The small cemetery predates the shopping center by nearly two centuries. Though its first burial was in 1792, it wasn’t officially designated as a cemetery until nearly a century later, when Lawrence Turner Thompson’s will made it official in 1886. The most notable occupant of the cemetery, Armistead Thompson, was a schoolteacher who fought for the Confederate Army and died as a prisoner of war in 1864. Members of the Thompson family were buried there at least through 1915, when Laura Virginia Tobin was buried. Their descendants continue to care for the site.

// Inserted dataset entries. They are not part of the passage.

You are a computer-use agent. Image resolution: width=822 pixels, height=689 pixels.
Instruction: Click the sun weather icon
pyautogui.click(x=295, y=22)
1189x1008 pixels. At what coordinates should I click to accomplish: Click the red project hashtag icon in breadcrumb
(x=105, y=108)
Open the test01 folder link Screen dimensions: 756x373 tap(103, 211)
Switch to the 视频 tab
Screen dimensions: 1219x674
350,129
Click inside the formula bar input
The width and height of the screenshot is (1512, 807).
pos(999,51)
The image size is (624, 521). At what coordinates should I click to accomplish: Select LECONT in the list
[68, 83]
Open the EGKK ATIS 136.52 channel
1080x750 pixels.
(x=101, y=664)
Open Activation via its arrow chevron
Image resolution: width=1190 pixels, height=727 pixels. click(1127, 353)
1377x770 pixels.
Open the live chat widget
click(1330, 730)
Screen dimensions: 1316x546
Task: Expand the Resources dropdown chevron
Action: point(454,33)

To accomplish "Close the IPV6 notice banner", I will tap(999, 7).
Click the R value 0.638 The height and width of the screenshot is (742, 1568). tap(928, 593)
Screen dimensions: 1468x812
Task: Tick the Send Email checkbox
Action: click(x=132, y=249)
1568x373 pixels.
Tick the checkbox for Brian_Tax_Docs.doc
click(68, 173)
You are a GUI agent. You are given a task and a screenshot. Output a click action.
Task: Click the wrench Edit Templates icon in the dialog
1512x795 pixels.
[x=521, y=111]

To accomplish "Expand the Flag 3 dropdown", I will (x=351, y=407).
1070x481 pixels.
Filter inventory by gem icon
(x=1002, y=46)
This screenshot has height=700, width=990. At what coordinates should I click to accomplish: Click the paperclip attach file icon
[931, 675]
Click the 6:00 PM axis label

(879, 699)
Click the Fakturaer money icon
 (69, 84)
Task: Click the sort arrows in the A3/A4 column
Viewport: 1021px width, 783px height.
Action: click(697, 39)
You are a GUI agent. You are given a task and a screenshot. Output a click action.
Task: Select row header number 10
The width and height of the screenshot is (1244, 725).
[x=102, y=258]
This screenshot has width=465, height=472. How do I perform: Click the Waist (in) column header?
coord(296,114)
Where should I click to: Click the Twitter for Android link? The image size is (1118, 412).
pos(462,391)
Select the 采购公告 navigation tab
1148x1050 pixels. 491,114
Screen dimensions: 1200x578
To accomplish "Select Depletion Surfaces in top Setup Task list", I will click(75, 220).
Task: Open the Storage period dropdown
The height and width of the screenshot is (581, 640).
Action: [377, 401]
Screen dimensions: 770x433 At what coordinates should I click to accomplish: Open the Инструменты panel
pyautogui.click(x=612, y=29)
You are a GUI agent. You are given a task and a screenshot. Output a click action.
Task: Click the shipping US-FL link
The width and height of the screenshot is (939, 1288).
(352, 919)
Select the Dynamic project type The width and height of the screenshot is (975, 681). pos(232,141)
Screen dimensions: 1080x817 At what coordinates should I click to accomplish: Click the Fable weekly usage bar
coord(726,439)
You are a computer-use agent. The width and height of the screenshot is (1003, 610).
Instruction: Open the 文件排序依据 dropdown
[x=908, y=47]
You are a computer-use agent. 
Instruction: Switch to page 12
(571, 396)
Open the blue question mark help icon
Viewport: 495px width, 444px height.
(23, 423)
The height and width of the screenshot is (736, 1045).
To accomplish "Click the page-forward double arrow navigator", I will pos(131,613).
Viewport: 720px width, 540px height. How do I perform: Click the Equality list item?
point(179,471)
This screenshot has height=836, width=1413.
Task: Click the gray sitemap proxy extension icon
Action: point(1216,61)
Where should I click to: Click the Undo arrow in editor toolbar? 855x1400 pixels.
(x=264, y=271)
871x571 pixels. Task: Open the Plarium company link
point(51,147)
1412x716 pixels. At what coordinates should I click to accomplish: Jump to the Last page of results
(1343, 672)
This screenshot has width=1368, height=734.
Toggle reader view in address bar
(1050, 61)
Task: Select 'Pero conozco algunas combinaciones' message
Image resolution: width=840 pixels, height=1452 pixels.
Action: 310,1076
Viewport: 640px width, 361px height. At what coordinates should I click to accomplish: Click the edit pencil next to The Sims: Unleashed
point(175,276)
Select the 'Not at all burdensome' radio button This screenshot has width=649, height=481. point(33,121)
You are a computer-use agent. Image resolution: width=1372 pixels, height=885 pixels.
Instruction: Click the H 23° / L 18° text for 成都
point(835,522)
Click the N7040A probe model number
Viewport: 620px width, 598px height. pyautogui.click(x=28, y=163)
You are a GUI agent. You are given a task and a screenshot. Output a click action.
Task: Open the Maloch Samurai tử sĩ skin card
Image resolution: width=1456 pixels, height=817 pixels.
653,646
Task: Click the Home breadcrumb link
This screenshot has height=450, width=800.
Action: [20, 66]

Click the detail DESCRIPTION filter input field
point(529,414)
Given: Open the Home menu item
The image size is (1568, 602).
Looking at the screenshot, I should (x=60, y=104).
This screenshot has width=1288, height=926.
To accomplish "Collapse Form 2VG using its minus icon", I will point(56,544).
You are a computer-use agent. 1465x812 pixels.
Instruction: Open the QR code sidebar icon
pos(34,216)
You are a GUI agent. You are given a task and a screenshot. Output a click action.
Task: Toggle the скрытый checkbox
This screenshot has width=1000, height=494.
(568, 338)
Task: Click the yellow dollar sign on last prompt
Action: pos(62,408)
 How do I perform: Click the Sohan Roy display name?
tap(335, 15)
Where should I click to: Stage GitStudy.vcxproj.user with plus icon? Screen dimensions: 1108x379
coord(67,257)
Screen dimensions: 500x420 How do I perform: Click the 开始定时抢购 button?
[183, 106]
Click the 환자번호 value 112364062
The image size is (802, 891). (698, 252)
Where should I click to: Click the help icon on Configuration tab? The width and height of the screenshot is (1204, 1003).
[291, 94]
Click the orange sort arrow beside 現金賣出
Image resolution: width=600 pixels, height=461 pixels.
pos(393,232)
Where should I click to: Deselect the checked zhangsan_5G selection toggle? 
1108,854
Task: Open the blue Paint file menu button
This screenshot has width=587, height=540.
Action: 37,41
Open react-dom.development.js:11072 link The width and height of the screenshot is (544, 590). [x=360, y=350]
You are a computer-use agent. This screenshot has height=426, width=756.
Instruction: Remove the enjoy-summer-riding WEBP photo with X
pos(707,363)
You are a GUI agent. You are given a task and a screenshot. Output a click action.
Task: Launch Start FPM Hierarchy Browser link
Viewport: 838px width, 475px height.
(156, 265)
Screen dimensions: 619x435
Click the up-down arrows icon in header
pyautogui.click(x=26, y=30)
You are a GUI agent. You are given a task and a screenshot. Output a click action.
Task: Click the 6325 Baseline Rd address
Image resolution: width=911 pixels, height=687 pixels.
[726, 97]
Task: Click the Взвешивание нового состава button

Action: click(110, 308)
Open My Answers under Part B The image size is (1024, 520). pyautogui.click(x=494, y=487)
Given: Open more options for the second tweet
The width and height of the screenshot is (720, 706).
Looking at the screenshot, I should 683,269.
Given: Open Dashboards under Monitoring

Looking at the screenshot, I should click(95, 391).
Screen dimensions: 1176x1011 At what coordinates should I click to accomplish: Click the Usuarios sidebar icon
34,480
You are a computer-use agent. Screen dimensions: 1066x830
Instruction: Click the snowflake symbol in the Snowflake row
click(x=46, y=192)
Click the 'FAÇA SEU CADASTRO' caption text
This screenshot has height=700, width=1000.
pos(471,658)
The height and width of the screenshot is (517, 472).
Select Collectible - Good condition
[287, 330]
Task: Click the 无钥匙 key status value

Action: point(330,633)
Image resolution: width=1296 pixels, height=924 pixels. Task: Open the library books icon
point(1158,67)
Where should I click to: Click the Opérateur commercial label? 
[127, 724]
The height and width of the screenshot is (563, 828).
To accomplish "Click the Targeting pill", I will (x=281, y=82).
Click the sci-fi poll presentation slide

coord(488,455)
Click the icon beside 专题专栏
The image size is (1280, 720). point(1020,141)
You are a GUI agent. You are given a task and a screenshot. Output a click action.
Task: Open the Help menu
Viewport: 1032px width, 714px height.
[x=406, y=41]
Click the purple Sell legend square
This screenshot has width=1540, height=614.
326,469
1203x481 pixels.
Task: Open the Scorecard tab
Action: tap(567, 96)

In 1979, the cemetery was almost destroyed when the road was widened. But after Alfred Thompson was arrested for stopping the excavators with a sledgehammer in hand, the cemetery’s fate was up to the courts. A judge ruled in Thompson’s favor, and the graves were preserved. Today the graves are well-maintained, and though at least nine family members are buried there, only two markers remain.
Know Before You Go
The cemetery stands on a rise in the western part of the shopping center's parking lot. There are no paths directly to the cemetery, but the easiest approach is from the sidewalk on the northern boundary of the shopping center.